The problem Grazing all weekend long.
Why it happens Without a structured schedule, you grab whatever food is within easy reach.
Rescue remedy Take 15 minutes midday Friday to review your weekend plans; identify any potential trouble spots (e.g., you're attending a beach barbecue on Sunday) so you can schedule your meal and snack times around them. By imposing some guidelines, you cut the chances that you'll nibble mindlessly.

The problem After a tough week you are so ready to melt into the couch -- with a big bowl of triple-fudge ice cream.
Why it happens You're craving comfort, not food.
Rescue remedy Brainstorm non-food ways to soothe yourself, like meeting a friend for a walk in the park or getting a pedicure while you catch up on summer reading.

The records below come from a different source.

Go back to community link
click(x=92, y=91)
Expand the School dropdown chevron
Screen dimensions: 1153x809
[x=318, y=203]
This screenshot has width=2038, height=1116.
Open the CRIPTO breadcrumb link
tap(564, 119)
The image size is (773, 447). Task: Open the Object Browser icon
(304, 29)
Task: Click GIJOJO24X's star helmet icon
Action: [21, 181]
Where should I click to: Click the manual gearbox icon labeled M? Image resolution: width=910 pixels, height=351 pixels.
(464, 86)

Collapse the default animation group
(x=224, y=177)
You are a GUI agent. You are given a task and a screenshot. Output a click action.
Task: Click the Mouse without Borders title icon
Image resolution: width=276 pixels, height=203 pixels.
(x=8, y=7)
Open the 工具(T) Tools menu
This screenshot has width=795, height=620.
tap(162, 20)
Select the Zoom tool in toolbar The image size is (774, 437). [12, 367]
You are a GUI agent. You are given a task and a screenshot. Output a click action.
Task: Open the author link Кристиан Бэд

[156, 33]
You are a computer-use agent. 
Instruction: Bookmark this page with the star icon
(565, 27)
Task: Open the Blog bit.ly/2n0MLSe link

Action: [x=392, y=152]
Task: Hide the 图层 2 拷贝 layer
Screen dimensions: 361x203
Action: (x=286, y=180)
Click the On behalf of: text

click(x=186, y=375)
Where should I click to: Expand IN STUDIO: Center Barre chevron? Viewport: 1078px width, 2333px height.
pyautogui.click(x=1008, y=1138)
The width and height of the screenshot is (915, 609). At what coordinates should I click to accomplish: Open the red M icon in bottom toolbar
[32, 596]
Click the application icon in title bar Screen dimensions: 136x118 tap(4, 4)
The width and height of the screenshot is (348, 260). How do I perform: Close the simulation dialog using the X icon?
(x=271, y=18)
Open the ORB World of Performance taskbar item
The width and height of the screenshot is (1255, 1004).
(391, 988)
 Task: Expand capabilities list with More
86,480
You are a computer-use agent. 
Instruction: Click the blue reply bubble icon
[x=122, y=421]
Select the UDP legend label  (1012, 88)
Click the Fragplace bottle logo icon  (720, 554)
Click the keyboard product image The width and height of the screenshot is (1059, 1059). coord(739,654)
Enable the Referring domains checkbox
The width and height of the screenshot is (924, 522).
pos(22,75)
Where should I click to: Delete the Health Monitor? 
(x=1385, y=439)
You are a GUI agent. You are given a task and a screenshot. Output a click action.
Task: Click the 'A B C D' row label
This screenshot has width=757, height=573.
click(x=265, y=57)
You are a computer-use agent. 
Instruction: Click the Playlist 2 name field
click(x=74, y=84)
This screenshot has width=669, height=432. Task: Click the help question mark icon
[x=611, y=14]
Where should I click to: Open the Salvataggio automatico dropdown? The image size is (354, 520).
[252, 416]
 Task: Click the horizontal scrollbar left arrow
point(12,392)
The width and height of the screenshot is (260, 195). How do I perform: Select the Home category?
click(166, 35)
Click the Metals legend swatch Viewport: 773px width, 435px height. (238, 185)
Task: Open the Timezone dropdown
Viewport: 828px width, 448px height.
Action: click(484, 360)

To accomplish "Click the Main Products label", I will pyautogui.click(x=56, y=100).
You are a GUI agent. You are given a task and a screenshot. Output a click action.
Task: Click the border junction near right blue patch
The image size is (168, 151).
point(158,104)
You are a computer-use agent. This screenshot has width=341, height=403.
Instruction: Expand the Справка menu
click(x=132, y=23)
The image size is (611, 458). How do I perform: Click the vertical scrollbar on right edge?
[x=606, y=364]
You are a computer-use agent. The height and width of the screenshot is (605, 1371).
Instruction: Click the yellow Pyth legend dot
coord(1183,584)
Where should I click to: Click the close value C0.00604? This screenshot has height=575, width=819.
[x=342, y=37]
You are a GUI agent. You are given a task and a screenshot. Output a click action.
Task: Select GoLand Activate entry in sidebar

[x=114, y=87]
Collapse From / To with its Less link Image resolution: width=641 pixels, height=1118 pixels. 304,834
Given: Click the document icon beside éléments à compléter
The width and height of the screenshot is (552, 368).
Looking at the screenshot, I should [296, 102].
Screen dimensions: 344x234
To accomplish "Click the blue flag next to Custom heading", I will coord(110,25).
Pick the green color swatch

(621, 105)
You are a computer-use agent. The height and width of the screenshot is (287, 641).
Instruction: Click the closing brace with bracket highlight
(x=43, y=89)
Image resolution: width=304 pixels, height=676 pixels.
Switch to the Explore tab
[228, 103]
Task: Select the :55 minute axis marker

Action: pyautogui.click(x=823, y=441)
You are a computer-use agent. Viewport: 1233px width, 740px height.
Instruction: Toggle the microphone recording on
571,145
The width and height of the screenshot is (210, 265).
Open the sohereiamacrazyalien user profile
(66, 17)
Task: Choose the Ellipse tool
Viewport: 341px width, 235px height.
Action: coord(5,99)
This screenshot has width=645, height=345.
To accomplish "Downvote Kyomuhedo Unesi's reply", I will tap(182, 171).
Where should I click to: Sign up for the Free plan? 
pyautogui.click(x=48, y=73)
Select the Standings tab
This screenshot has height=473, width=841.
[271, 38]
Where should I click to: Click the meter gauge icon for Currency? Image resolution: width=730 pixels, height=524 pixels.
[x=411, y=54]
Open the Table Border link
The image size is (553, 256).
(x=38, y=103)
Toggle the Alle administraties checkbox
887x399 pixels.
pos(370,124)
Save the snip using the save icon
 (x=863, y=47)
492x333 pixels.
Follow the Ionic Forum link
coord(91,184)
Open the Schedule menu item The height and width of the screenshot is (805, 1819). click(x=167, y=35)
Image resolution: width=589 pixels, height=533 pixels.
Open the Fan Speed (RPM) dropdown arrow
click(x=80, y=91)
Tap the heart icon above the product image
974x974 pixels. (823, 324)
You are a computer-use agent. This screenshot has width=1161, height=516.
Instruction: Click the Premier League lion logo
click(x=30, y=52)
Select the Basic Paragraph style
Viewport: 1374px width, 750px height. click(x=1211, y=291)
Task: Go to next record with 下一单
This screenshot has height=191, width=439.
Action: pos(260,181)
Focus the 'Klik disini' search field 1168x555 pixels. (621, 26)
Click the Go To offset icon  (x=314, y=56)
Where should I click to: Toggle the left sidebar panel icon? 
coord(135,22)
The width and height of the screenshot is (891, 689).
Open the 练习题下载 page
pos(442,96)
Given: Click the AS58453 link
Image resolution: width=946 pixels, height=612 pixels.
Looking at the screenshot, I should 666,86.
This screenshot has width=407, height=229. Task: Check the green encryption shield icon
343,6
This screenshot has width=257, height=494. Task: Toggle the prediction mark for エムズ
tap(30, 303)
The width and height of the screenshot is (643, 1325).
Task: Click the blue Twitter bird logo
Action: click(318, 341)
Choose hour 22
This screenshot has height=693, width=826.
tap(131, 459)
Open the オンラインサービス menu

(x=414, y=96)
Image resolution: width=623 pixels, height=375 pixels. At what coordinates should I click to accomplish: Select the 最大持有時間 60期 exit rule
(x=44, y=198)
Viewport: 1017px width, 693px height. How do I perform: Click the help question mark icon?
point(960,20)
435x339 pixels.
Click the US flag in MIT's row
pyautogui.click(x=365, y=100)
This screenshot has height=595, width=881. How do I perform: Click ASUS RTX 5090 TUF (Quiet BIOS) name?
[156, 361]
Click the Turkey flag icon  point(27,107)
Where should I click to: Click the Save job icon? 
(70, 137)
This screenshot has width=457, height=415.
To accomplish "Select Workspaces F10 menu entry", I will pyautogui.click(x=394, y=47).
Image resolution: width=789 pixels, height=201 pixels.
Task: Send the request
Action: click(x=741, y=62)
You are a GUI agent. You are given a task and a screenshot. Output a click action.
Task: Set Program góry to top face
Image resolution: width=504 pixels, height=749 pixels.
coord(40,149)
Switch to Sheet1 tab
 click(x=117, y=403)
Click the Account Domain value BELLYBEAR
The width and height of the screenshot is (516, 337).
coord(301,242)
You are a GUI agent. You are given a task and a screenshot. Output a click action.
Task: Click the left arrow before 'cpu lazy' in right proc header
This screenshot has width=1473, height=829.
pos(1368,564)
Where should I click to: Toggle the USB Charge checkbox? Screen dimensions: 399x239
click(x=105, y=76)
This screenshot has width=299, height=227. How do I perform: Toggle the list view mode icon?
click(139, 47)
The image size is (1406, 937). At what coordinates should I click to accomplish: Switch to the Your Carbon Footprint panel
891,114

If you still need the sugar, you can usually get your fix without putting too big a dent in your diet; two Snickers Miniatures provide total indulgence but set you back just 85 calories.

The problem All three of your social events revolve around food.
Why it happens With so many tempting items within reach, it seems impossible to avoid blowing your diet.
Rescue remedy You don't have to choose between parties (or turn down every single bite). Before you leave the house, have a small, protein-rich snack (to prevent that "I'm starving" feeling). At the party, look at everything that's being offered first, then zero in on a few items that look too good to pass up and just have those.